Es sind genau die hier vorgetragenen, für meinen Begriff konträr zu Ihrer Sicht der Dinge stehenden Fakten, auf die in Interviews unentwegt hinzuweisen wäre. Dazu gehört, dass der Sparer mit vollem Einverständnis der politischen Klasse und deren Unterstützung der EZB seit Jahren um die Zinsen aus seinem mühselig Ersparten betrogen wird. Dieser Raubzug dient einzig und allein dazu, die grossen Finanzinstitute und staatlichen Kreditnehmer finanziell zu unterstützen. So schrieb Die Welt bereits im April 2015: Nullzinspolitik kostet jeden Deutschen 1400 Euro. Seit 2010 haben die Deutschen durch die niedrigen Zinsen bereits rund 112 Milliarden € eingebüsst. 2015 kamen noch einmal 71 Milliarden € dazu.

Dies alles vorausgeschickt, müsste sich in meinen Augen jeder Politiker, der nach mehr Steuern ruft, zutiefst schämen! Es nimmt einem schier den Atem, wenn man lesen muss, was sich unsere Politiker so alles einfallen lassen, und nun würde sich der Staat gerne auch noch an den paar bereits kräftig besteuerten Ertragszinsen aus Kapitalerträgen, einer Anlageform, die vor allem wegen des Verlusts der Sparzinsen angeboten wurde, zusätzlich bereichern.   

Vor allem aber  - um dies nochmals hervorzuheben -  trifft es entgegen der in Ihrem Interview bewusst in den Fokus gestellten wohlhabenden Klasse eben nicht nur die Reichen, denn die Kapitalertragssteuer wird nicht, wie die Einkommensteuer, progressiv, also ertragsabhängig berechnet, sondern sie trifft, wie dargelegt, alle Bürger gleichermassen, egal, ob es um kleine, grössere oder extrem grosse Kapitalanlagen geht; wobei ich, wie gesagt, den minimalen Freibetrag hier ausser Acht gelassen habe. Wieder einmal würde bei der Durchführung einer solchen Erhöhung  - was für mich einem unverantwortlichen Irrsinn gleichkäme -  die breite Masse der Steuerzahler eindeutig von einem weiteren Verlust betroffen sein.

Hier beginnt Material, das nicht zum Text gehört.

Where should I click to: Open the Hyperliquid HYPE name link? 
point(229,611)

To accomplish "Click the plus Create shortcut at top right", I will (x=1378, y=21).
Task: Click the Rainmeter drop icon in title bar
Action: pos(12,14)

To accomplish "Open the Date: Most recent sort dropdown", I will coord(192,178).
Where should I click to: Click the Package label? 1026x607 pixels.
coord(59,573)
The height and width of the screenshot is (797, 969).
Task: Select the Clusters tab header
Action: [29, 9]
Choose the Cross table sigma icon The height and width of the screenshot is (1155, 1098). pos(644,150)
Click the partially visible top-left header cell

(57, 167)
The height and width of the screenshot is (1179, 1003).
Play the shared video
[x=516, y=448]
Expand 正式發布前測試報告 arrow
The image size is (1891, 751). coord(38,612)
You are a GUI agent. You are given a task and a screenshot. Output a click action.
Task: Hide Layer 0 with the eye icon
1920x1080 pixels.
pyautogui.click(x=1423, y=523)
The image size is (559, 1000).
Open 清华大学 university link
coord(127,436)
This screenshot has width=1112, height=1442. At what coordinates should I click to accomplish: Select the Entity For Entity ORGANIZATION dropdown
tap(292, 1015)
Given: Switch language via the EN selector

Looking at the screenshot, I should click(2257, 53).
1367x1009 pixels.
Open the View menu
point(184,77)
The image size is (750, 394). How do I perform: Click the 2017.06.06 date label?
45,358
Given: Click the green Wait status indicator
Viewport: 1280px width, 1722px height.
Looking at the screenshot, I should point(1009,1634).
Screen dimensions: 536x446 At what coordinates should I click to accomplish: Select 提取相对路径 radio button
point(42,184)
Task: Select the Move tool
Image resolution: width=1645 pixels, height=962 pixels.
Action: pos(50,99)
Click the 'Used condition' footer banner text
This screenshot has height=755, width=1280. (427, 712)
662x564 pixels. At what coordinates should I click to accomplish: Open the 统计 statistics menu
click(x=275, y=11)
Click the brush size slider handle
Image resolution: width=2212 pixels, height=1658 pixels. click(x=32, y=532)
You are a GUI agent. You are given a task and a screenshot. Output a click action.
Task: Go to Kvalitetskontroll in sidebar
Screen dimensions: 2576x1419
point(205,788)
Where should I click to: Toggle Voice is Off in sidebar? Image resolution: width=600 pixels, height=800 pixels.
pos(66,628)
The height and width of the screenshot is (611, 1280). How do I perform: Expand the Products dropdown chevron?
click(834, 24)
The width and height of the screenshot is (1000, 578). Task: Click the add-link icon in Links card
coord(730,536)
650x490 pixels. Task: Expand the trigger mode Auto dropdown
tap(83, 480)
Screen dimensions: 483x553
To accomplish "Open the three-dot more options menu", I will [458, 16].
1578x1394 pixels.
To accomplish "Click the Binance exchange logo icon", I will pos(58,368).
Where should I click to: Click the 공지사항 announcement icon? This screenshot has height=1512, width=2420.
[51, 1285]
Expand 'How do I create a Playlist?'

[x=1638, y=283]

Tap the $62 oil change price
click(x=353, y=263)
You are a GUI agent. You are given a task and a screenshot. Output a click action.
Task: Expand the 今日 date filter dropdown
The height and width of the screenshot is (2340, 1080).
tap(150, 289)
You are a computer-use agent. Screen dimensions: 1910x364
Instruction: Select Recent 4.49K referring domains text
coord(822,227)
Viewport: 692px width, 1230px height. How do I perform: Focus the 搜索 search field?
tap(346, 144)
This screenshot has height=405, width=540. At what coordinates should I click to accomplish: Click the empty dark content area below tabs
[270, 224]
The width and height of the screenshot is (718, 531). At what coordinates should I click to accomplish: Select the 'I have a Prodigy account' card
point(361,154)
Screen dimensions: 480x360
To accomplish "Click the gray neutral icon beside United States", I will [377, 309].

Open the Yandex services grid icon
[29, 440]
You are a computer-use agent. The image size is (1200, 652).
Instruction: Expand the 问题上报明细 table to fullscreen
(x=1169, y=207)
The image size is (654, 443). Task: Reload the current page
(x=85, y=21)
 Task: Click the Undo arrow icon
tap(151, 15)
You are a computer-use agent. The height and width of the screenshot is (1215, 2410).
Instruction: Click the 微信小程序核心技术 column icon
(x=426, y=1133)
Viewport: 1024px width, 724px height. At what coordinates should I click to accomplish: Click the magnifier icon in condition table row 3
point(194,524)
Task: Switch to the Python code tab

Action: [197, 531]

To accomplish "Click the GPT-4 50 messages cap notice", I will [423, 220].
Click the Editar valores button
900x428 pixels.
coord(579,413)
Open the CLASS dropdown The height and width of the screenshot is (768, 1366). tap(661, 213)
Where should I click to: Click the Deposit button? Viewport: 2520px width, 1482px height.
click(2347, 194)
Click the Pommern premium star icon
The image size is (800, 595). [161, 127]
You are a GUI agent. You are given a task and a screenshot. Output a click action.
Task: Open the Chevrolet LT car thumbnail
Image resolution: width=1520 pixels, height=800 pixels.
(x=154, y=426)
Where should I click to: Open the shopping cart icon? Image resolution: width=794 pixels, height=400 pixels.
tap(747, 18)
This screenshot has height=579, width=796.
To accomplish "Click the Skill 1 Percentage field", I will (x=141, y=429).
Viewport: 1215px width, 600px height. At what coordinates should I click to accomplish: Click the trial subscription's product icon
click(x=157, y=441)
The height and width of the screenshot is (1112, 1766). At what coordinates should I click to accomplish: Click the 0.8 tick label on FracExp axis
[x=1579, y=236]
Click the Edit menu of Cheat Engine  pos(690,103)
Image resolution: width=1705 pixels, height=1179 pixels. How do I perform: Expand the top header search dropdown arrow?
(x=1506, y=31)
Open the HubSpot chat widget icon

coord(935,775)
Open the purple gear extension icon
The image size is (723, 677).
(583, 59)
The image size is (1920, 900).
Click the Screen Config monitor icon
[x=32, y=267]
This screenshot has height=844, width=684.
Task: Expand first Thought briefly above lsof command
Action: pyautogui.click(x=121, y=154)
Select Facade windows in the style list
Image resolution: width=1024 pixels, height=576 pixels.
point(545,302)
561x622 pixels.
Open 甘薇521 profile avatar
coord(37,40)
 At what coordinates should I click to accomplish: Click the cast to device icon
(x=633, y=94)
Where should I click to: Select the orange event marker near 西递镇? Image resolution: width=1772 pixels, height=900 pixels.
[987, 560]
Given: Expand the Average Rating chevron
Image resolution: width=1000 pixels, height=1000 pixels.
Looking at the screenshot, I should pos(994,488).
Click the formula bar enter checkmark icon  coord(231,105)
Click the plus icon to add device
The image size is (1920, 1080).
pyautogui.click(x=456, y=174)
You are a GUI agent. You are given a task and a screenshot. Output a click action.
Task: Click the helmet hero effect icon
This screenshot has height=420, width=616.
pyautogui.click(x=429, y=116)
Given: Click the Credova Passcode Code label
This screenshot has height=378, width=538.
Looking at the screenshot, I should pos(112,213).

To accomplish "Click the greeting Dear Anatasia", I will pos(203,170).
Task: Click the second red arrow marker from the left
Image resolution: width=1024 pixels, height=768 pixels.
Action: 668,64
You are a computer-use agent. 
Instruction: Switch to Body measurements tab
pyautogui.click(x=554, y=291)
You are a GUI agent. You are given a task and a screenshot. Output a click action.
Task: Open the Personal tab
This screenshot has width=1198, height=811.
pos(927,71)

Es bleibt die Frage: Können Sie nach Darlegung dieser Gegebenheiten Ihr Ansinnen, für das sich, wie es heisst, vor kurzem auch Sigmar Gabriel stark gemacht hat, angesichts Ihrer Jahres-Diät von Euro 108.984,00 € noch vor sich selbst vertreten? Als noch empörender empfinde ich den Fakt, dass Sigmar Gabriel, der laut Focus online  [2]  sogar dreimal abkassiert, nämlich als Minister, Abgeordneter und Parteichef und bereits 2011 ein Jahresnettoeinkommen von 130.000,00 € auswies, mit Ihnen ins gleiche Horn zu blasen scheint. 

Der sozialdemokratischen Partei ist das Sozialwesen seit langem abhanden gekommen; kein Wunder, dass die ehemalige Partei der sozial Schwachen immer mehr Stimmen einbüsst. Und mit diesem neuerlichen Vorschlag gewinnen Sie ganz sicherlich keine zusätzlichen Wählerstimmen!

Insofern müssen mir die Worte Ihrer Regierungserklärung vom 3. Juni 2016 Wir sind für alle da. Wir werden in dieser Koalition sozial gerecht, wirtschaftlich stark und ökologisch verantwortlich regieren, leider zwangsläufig geradezu wie blanker Hohn erscheinen.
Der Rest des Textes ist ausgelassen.